*Assignment:*
Copy every line of the data that includes the string "Matt".

---------- Available records

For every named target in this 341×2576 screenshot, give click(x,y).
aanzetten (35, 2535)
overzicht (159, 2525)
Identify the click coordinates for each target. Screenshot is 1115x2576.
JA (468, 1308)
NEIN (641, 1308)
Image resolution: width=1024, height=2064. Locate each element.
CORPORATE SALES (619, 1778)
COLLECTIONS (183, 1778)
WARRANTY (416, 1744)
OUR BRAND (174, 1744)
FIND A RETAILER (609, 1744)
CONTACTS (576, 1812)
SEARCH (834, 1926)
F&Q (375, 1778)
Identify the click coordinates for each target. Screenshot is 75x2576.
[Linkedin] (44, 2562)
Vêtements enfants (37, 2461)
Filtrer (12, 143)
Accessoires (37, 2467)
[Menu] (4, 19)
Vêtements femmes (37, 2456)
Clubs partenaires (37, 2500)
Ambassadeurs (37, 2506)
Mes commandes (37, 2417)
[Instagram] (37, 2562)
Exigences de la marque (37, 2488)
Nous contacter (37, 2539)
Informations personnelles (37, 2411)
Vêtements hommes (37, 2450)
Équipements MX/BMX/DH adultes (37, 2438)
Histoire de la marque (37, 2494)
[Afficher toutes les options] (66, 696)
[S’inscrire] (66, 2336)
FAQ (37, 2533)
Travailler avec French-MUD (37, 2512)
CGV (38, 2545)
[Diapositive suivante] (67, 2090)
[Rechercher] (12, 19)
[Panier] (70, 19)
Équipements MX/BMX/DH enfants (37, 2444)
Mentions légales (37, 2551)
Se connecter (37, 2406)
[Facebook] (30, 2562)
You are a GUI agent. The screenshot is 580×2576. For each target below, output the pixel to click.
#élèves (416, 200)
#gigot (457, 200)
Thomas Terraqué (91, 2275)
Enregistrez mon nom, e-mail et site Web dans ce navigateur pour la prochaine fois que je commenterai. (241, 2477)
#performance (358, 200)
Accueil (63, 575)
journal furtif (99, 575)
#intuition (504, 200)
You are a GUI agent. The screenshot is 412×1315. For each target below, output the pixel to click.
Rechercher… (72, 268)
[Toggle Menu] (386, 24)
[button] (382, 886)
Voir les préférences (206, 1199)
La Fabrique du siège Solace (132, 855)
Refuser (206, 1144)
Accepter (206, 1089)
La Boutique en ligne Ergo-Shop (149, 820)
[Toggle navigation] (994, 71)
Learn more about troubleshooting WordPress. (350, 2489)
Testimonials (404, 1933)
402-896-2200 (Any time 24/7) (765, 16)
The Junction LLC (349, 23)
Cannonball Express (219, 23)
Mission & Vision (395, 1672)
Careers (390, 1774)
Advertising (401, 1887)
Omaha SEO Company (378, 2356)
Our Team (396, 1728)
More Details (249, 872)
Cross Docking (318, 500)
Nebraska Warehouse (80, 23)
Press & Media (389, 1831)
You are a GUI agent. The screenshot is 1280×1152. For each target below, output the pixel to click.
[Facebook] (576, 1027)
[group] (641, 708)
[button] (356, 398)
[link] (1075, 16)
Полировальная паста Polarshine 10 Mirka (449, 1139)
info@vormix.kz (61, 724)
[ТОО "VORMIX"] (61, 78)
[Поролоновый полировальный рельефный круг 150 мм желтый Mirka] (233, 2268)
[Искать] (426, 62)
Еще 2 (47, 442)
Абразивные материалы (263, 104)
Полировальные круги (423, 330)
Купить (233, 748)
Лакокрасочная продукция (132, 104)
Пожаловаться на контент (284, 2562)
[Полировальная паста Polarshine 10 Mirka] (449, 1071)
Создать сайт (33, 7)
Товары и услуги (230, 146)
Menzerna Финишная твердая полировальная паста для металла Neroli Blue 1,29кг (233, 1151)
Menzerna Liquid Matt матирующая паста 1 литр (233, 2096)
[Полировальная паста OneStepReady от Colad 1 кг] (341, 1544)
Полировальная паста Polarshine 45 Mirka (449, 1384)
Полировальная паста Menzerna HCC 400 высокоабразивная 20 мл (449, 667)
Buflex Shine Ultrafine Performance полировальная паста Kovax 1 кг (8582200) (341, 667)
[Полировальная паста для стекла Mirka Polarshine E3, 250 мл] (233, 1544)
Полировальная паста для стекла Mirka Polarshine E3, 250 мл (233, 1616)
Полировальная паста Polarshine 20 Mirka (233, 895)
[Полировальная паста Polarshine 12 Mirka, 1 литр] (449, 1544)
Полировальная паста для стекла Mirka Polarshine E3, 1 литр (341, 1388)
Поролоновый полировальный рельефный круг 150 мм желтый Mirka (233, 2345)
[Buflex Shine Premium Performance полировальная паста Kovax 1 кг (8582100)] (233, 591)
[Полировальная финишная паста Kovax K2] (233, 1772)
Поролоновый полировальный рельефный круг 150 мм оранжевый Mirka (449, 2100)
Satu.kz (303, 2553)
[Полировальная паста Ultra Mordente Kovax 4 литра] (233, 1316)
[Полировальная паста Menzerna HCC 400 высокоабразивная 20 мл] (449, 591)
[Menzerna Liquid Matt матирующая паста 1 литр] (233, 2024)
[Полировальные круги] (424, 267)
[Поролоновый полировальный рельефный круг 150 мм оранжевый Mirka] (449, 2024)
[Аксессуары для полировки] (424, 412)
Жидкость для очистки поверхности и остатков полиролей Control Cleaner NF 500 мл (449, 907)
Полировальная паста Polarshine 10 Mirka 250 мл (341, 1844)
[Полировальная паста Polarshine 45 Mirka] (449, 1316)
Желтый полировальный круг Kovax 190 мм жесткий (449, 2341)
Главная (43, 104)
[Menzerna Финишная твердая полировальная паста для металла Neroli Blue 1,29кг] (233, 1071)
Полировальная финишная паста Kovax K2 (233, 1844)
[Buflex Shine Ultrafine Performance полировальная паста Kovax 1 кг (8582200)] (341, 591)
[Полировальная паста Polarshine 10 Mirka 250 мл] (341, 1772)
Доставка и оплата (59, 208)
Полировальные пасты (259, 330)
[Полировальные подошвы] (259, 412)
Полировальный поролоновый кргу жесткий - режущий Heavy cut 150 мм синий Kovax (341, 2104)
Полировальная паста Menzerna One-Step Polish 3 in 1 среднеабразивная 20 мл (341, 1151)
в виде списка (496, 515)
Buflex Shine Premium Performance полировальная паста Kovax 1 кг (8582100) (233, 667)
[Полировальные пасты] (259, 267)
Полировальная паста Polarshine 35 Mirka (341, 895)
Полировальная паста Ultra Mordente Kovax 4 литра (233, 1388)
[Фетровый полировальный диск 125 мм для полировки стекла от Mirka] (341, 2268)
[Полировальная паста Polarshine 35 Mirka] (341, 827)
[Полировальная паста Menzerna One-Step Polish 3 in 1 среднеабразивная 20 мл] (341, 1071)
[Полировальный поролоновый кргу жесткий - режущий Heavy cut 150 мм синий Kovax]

--------------------

*Response for this exercise:*
Menzerna Liquid Matt матирующая паста 1 литр (233, 2096)
[Menzerna Liquid Matt матирующая паста 1 литр] (233, 2024)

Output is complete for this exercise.